In der kurzen Winterpause hatte der 49-Jährige intensiv daran geschraubt, mit welchen Automatismen sich der Neuling gegen Mannschaften wehren kann, die mit Dreier- beziehungsweise Fünferkette gegen RBL verteidigen. Dazu war Rasenballsport bei den Niederlagen gegen Ingolstadt und den FC Bayern nicht so recht in sein Pressing-Gegenpressing-Spiel gekommen - Herzstück der Leipziger Philosophie. Auch diesbezüglich verfeinerte der Trainer Nuancen, um das berüchtigte Netz, das die Leipziger um die Gegenspieler herum spinnen, noch dichter aufzuspannen. Das Ergebnis war gegen Frankfurt bereits zu sehen.

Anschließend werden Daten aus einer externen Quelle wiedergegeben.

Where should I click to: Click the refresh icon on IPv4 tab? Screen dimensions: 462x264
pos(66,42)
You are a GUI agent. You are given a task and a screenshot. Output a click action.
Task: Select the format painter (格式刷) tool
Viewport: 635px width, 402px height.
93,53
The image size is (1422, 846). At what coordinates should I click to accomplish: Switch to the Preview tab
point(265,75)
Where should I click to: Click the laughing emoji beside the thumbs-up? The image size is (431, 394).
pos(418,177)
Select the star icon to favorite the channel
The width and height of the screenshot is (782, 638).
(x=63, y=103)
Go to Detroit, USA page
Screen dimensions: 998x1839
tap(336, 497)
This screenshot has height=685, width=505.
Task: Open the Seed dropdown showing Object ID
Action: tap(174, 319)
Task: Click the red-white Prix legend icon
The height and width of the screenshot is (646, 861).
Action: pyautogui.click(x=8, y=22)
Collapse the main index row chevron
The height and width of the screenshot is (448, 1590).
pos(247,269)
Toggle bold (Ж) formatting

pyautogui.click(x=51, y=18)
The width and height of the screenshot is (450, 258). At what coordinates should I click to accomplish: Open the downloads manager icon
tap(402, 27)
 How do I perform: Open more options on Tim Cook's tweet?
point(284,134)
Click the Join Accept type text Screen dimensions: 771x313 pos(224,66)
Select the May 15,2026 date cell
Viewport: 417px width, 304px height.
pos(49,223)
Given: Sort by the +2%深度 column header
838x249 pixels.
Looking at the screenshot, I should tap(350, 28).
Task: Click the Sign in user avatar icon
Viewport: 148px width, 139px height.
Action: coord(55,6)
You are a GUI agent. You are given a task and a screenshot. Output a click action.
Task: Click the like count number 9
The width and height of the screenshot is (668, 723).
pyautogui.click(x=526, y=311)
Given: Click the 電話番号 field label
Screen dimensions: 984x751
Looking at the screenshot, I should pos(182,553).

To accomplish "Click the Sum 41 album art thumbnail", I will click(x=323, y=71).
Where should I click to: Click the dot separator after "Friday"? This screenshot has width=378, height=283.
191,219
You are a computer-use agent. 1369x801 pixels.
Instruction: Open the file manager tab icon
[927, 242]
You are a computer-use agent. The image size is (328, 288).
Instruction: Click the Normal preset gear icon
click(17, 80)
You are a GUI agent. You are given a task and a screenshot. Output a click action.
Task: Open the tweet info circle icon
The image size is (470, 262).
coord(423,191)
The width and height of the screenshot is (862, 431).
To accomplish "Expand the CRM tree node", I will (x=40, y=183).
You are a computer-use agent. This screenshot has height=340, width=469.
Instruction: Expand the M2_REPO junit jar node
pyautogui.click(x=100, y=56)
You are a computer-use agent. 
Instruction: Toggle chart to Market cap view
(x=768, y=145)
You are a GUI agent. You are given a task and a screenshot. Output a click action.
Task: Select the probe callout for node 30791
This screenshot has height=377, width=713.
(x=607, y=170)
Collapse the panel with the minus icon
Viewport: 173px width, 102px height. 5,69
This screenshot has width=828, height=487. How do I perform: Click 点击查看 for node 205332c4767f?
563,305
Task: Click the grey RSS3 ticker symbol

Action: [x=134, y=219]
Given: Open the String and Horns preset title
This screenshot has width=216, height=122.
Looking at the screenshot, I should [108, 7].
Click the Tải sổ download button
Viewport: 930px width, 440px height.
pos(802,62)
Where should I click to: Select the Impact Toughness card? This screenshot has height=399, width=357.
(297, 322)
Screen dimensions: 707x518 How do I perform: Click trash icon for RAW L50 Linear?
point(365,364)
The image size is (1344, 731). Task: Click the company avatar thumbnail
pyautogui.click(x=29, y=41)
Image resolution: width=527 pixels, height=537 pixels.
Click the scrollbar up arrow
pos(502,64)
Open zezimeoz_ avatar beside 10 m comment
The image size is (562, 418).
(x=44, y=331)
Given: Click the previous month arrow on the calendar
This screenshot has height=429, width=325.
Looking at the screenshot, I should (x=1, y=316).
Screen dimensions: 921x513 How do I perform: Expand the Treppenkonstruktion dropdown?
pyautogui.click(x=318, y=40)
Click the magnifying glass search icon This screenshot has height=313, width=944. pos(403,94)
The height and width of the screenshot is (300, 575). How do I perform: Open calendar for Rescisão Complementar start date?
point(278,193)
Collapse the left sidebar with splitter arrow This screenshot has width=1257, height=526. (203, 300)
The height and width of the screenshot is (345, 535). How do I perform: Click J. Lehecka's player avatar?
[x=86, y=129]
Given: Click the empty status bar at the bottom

Hasenhüttl lobt Flexibilität
Nur ein Beispiel für einen der generellen Erfolgsfaktoren des Leipziger Steilflugs, den Hasenhüttl in seiner kleinen Hinrunden-Bilanz nach dem 17. Spiel ansprach. "Wir haben gegen viele Mannschaften verschiedene Herangehensweisen finden müssen", sagte er. "Es ist sehr variabel, wie du dich auf die Spiele vorbereiten musst." Mal gehe es gegen Mannschaften, die tief stehen, mal gegen Gegner, die ähnlich hoch pressen wie die Leipzig. "Es war von allem etwas dabei, das zeichnet die Bundesliga auch aus." Der Fußballlehrer der Stunde hierzulande hob auch bei dieser Gelegenheit noch einmal hervor, wie schnell seine Mannschaft all die verschiedenen Taktiken und Lösungsmöglichkeiten verinnerlicht und umgesetzt habe und verband das mit einer Ansage für die zweite Saisonhälfte. "Jetzt gilt es, sich aufs Neue auf alle Aufgaben einzulassen", sagte er. "Wir sind sehr zuversichtlich, dass wir mit dem Wissen und der Entwicklung, die die Mannschaft genommen hat, in der Rückrunde ähnlich erfolgreich agieren können."
So war das Spitzenspiel gegen die Frankfurter aufgrund des Spielverlaufs vielleicht nicht allzu aussagekräftig. Doch für die Leipziger ist der Wert dieser Begegnung nach der Mini-Flaute zum Ende des Jahres 2016 nicht zu unterschätzen. Die deutliche Pleite beim FC Bayern und das 1:5 im Test gegen Ajax Amsterdam hatte die Verantwortlichen nachdenklich gestimmt. "Es war wichtig, nach der Pause wieder so zu starten", sagte der Cheftrainer nun. "Gegen einen direkten Konkurrenten war das ein Sechs-Punkte-Spiel. Dass wir das auf die Art und Weise gelöst haben, gibt uns viel Selbstvertrauen." So war nach dem Spiel klar: Es spricht auch im neuen Jahr nichts dafür, dass RB wie einst Hoffenheim in der Saison 2008/09 plötzlich abstürzen und die europäischen Ränge noch verfehlen sollte.
Die erste echte Belastungsprobe in 2017 wartet bereits am kommenden Samstag, wenn die TSG Hoffenheim in Leipzig gastiert. "Das wird noch einmal einen Ticken schwerer", weiß Hasenhüttl. "Da wird in dieser Woche viel, viel Arbeit nötig sein. Dem werden wir uns stellen." Eintracht-Trainer Niko Kovac war da bereits im Bus. Mit RB Leipzig beschäftigt sich der Kroate wohl erst wieder vor dem letzten Spieltag, wenn beide Teams am 20. Mai erneut aufeinandertreffen. Es ist zumindest den Leipzigern zuzutrauen, dass sie dann noch immer einen Spitzenplatz innehaben.